Mehmet Hayri Kırbaşoğlu ise, temel sorunların kökeninde başka sebepler de görmekte: ”Temizlik ve şeffaflık prensiplerinin İslami hareketlerin ilkelerinin arasında yer almaması veya son sıralarda yer alması yüzünden bu hareketlerin iktidara gelebilmek ve iktidarlarını sürdürebilmek için İslam’a aykırı yöntemlere başvurarak zaman içerisinde bunları içselleştirdikleri de gözlemlenmektedir. Yetmişli yıllarda “Daru’l-Harb” söyleminin arkasına sığınarak siyasi, ekonomik ve sosyal alanlarda gayr-ı İslami ve tabii gayr-ı ahlaki uygulamalara bulaşan İslami hareketler, mesela günümüzde birçok mevcut siyasi iktidar döneminde bu söyleme bir yenisi eklenmiş ve “harp hiledir” anlayışının arkasına sığınılarak pek çok ahlak ve dolayısıyla İslam dışı uygulamaya göz yumulmuştur. Aslında tamamen fiili savaş esnasındaki uygulanacak taktiklerle ilgili olan ve hadis olarakta rivayet edilen bu söz, bağlamından çıkarılarak İslam’a, ahlaka ve kanuna aykırı pek çok uygulama bizatihi dindarlık iddiasında olanlar eliyle gerçekleştirilmiştir, hala da bu süreçler devam etmektedir. Sözüm ona İslami hedeflere İslam’a aykırı yol ve yöntemlerle hizmet edilebileceğini düşünen İslami hareketler, zaman içerisinde bu uygulamaları içselleştirerek, yozlaşma ve dejenerasyonu savunacak kadar acınacak bir pozisyona savrulmuşlardır. Son günlerin yaygın bir deyişiyle devleti/toplumu İslamlaştırmak isteyen İslami hareketler devletleşmişler ve daha önce yerin dibine geçirdikleri statükonun adeta yılmaz savunucuları olmuşlardır.” Kırbaşoğlu bundan çıkışa yönelik olarak da”Artık birey ve kurumlarla dindar olup olmamasına değil, dürüst, adaletli ve ahlaklı olup olmamasına bakarak yollarımızı birleştirmeli ya da ayırmalıyız. Bunu da ulusal, bölgesel ve küresel ölçekli bir yeryüzü projesi haline getirmek üzere, küresel ölçekte bir erdemliler dayanışmasına kendimizi ve gelecek nesilleri hazırlamalıyız”  görüşünü söylemekte.

**Görev tanımı:**
Kaynak metinde Kırbaşoğlu, birey ve kurumlarla yollarımızı birleştirirken ya da ayırırken hangi niteliklere bakmamız gerektiğini söylüyor? Bu nitelikleri sırala. Buradaki kayıtların kaynak metinle bir ilgisi yoktur.

**Verilen veriler:**
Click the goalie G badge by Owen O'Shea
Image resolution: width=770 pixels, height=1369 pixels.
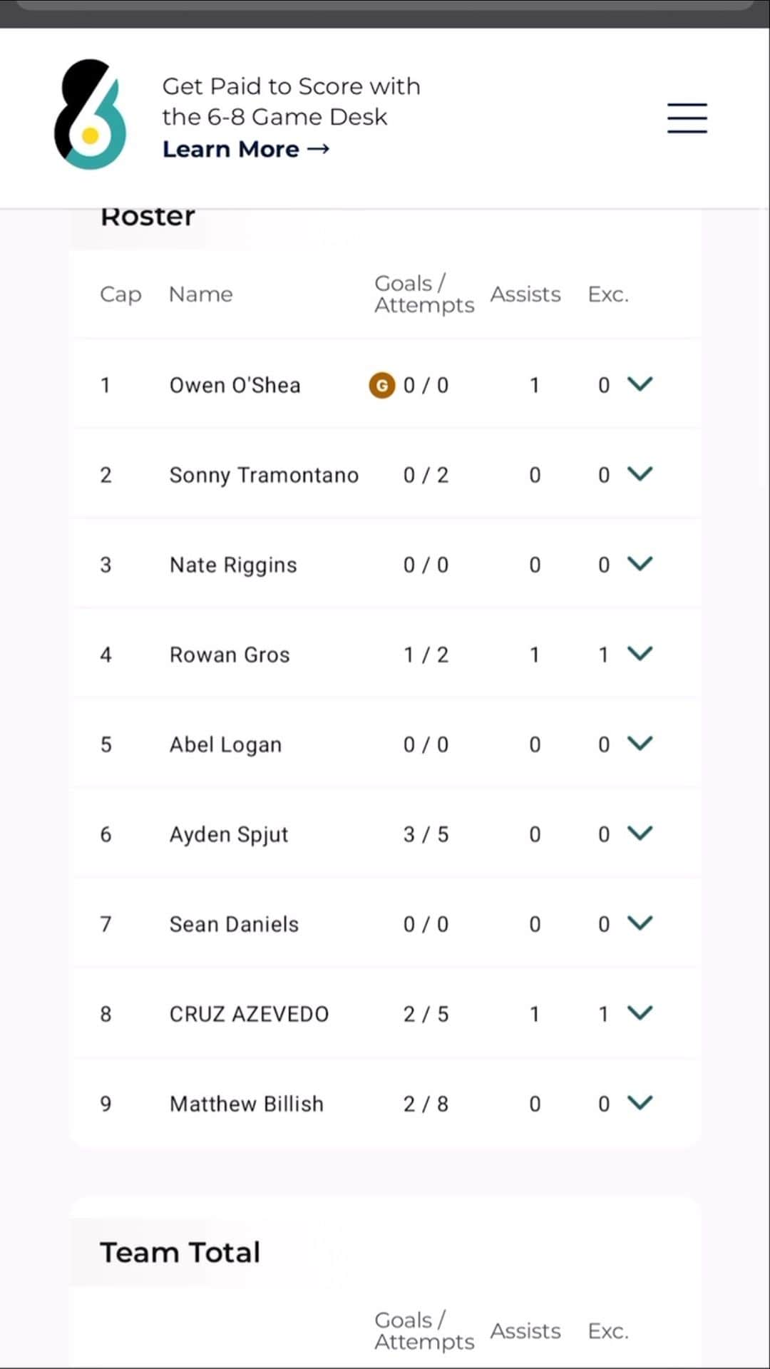(382, 385)
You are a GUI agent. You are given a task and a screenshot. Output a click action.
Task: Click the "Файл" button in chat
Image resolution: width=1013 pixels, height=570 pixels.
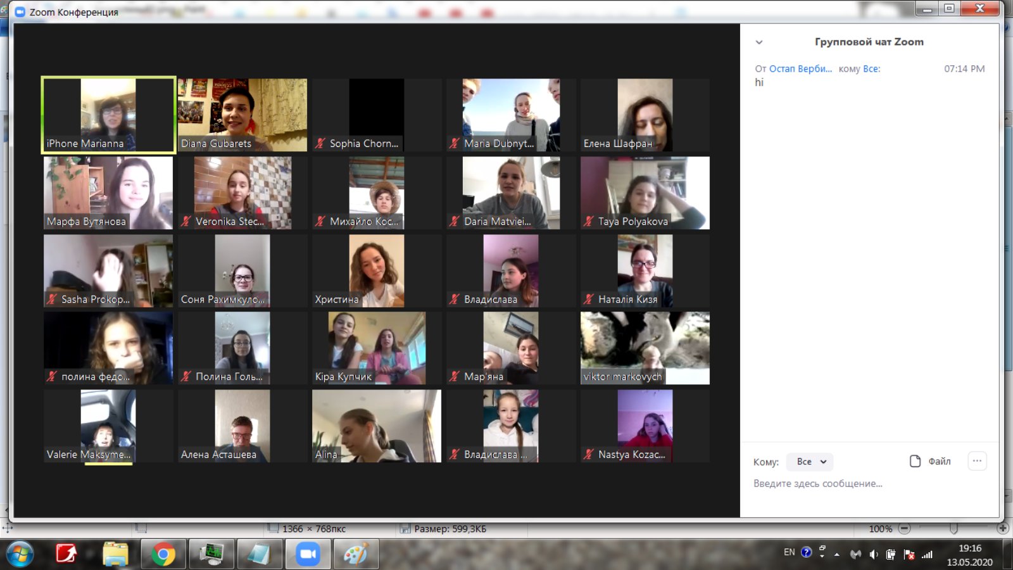939,461
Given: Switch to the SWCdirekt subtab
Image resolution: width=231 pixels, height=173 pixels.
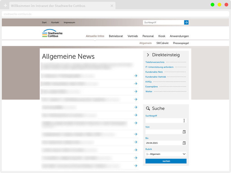Looking at the screenshot, I should [162, 43].
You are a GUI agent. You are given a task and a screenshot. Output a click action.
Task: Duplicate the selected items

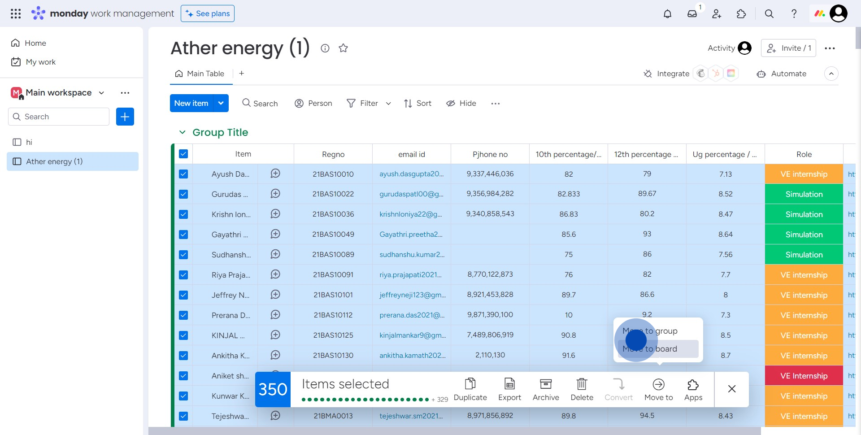click(x=470, y=389)
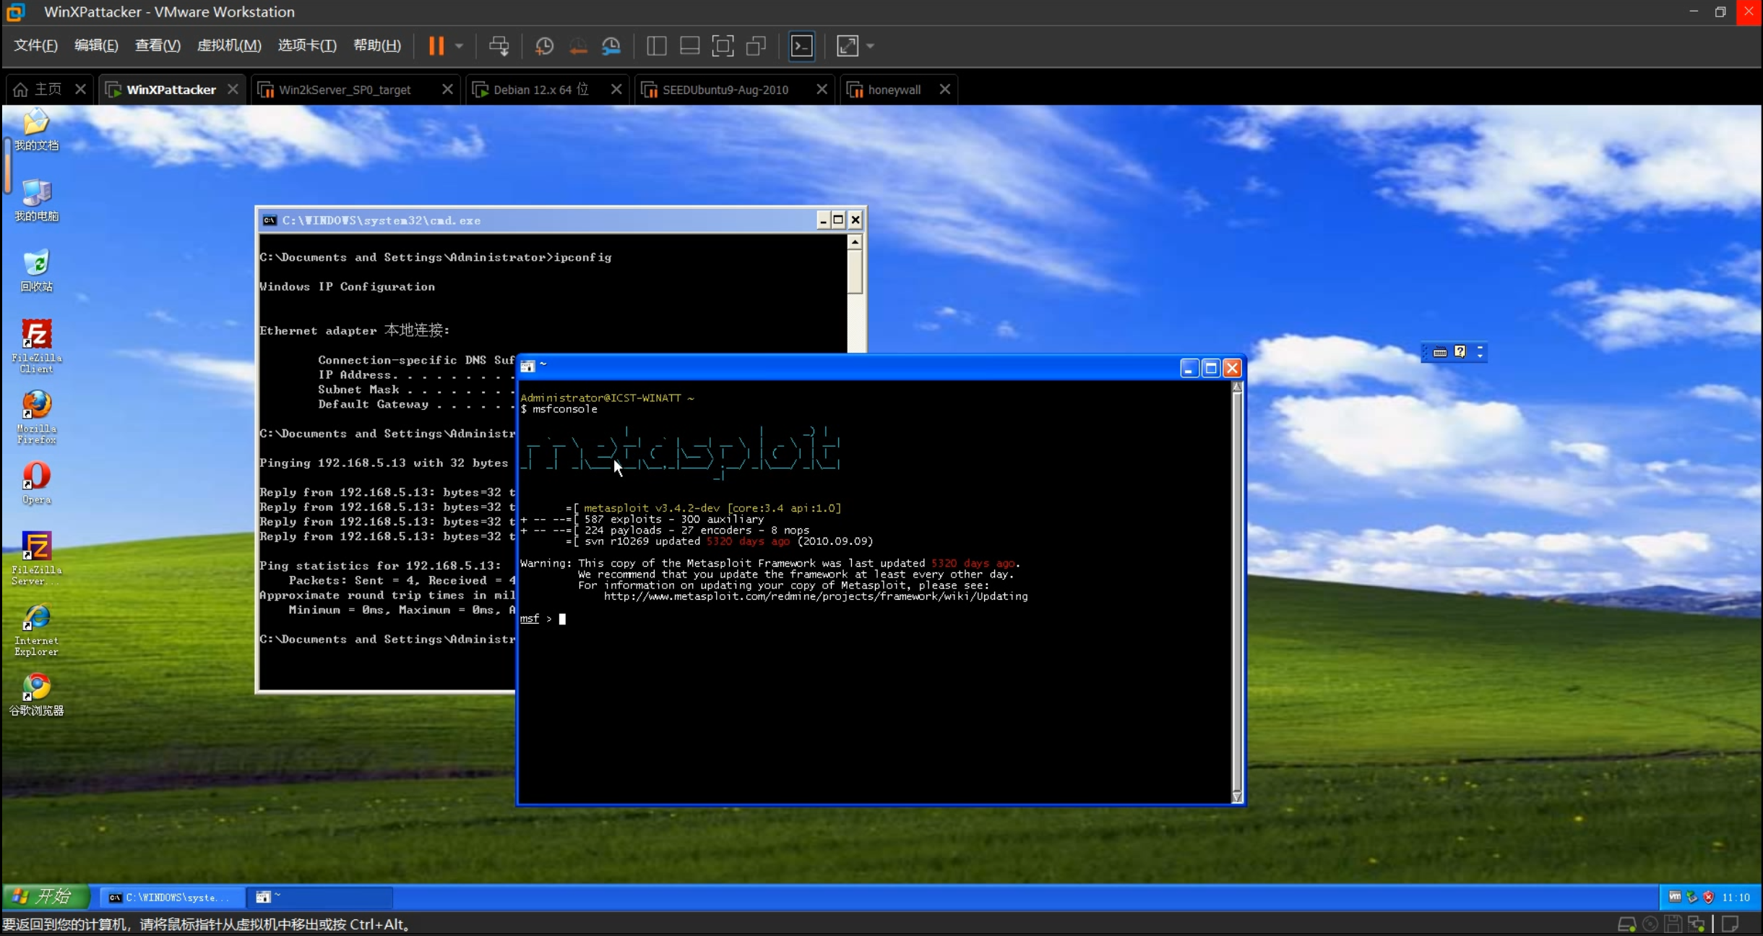Open the FileZilla Client desktop icon
1763x936 pixels.
[36, 345]
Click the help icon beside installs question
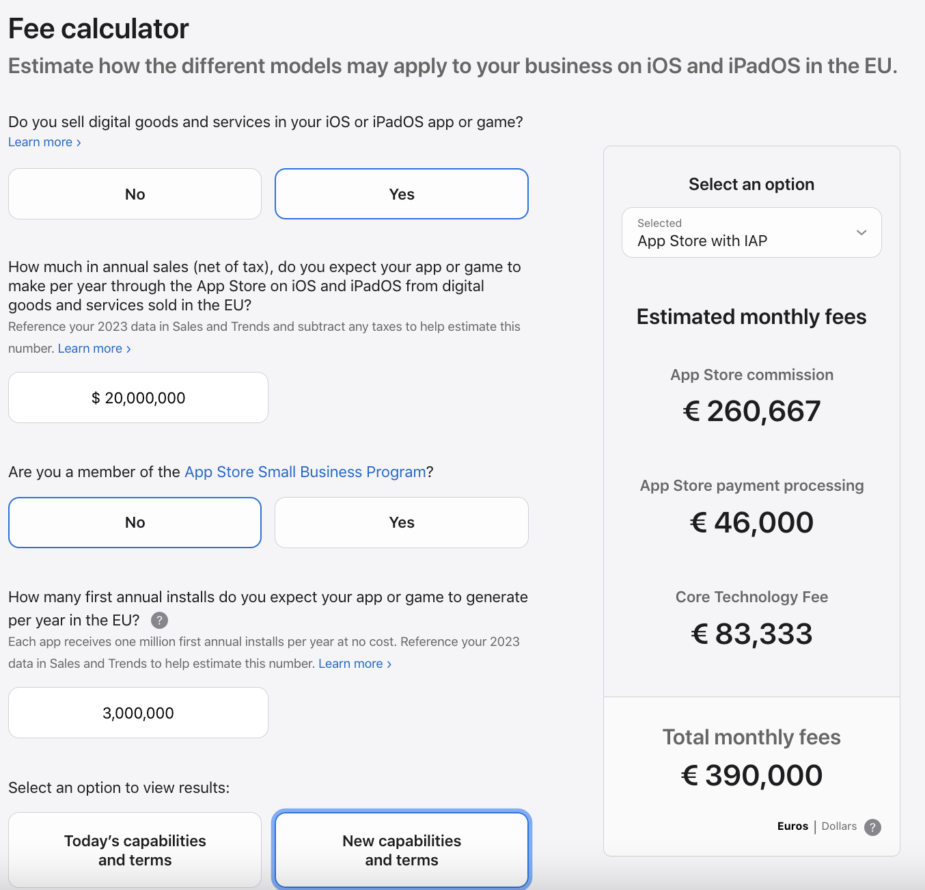Screen dimensions: 925x890 [x=159, y=620]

**Örnek çözüm:**
- dürüst olup olmaması
- adaletli olup olmaması
- ahlaklı olup olmaması